El Poder Ejecutivo Nacional avanzó con una modificación del Código Aduanero al redefinir las competencias en materia de resoluciones anticipadas, mediante el Decreto de Necesidad y Urgencia (DNU) 41/2026.
La norma sustituye los artículos 226 y 323 de la Ley N° 22.415, estableciendo una diferenciación expresa entre las atribuciones del Servicio Aduanero y las de la Secretaría de Industria y Comercio del Ministerio de Economía, particularmente en lo referido a la determinación del origen de las mercaderías, tanto en operaciones de importación como de exportación.
De acuerdo con el nuevo esquema, el Servicio Aduanero mantiene la competencia exclusiva sobre la clasificación arancelaria y la valoración aduanera, mientras que las resoluciones anticipadas en materia de origen pasan a ser emitidas por la Secretaría de Industria y Comercio, organismo que podrá delegar esta facultad en una autoridad con rango no inferior a Subsecretario y con competencia específica.
La modificación se inscribe en el proceso de adecuación de la normativa argentina al Acuerdo sobre Facilitación del Comercio de la Organización Mundial del Comercio (OMC), aprobado por la Ley N° 27.373, cuyo objetivo es simplificar procedimientos, reducir cargas administrativas y brindar mayor previsibilidad a los operadores de comercio exterior.
El decreto recuerda que el plazo otorgado a la Argentina para implementar plenamente el régimen de resoluciones anticipadas vencía el 23 de enero de 2026, tras una prórroga automática concedida por la OMC. Dicha circunstancia fue uno de los fundamentos centrales para recurrir a la vía del DNU, ante la incompatibilidad de los tiempos legislativos ordinarios.
Las resoluciones anticipadas constituyen decisiones administrativas vinculantes que pueden ser solicitadas por importadores y exportadores antes de oficializar una destinación aduanera, con el fin de conocer el tratamiento que recibirá una mercadería en aspectos clave como clasificación, valoración u origen.
Una vez emitidas, estas resoluciones son obligatorias para la autoridad competente y para el servicio aduanero, siempre que no exista una modificación normativa ni cambios sustanciales en los hechos que les dieron origen.
El DNU establece un plazo máximo de 30 días para la emisión de las resoluciones anticipadas.

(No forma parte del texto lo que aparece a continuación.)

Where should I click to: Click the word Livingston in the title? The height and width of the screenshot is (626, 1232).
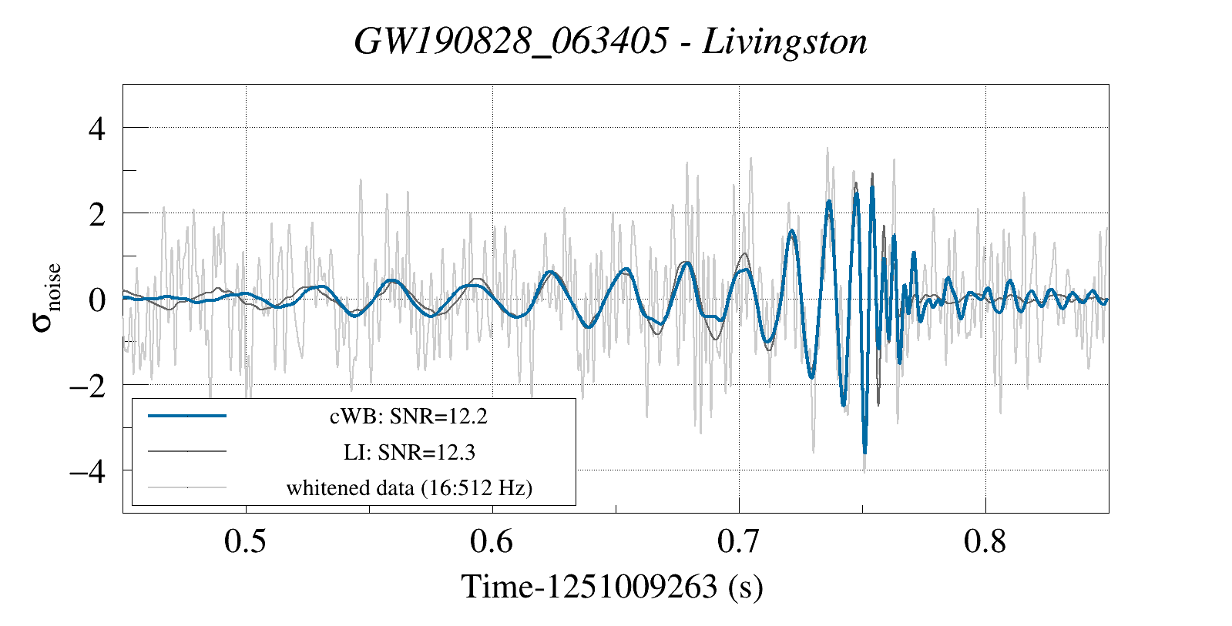784,42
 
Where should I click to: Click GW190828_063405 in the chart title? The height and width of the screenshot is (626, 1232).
511,42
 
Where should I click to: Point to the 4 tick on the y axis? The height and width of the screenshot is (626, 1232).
96,128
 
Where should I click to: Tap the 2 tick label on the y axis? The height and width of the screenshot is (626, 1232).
96,215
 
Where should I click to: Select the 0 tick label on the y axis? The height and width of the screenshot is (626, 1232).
96,300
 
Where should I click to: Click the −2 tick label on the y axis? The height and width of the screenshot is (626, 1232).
86,385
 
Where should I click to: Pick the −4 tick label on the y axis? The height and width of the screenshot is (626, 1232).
86,470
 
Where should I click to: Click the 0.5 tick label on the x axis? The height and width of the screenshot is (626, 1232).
245,541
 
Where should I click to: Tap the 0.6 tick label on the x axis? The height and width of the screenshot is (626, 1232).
492,541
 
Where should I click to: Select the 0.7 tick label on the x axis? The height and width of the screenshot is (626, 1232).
738,541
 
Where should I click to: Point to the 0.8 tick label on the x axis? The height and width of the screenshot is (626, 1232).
985,541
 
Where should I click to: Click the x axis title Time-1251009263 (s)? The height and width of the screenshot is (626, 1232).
612,587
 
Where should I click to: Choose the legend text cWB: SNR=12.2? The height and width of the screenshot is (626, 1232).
408,417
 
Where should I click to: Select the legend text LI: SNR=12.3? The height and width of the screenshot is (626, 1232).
408,452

En caso de silencio de la administración, el operador podrá avanzar con la operación bajo los términos propuestos, constituyendo las garantías correspondientes.
Asimismo, se aclara que contra las resoluciones anticipadas en materia de origen resultan procedentes los recursos administrativos previstos en la Ley de Procedimientos Administrativos, garantizando el debido proceso y la revisión de los actos administrativos.